═══ Raw data ═══

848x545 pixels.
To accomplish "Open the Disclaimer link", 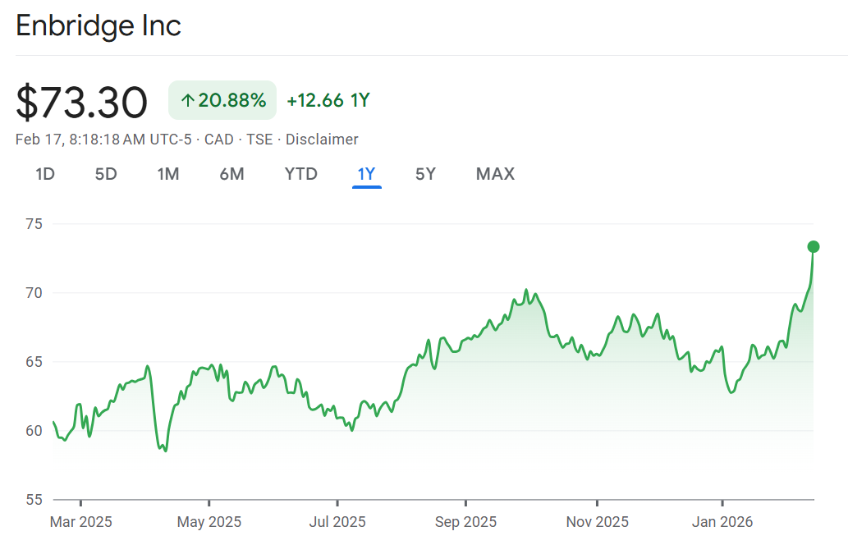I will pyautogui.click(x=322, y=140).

═══
═══ Raw data ═══

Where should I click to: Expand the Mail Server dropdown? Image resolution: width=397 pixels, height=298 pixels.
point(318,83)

═══
═══ Raw data ═══

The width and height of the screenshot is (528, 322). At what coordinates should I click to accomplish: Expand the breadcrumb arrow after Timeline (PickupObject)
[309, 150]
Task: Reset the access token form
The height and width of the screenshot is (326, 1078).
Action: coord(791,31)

═══

Required action -> Could you restate word for word the lines above, from the one that contains "The width and" through the one that contains "Task: Reset the access token form", and no others?

Solution to the problem ->
The width and height of the screenshot is (528, 322). At what coordinates should I click to accomplish: Expand the breadcrumb arrow after Timeline (PickupObject)
[309, 150]
Task: Reset the access token form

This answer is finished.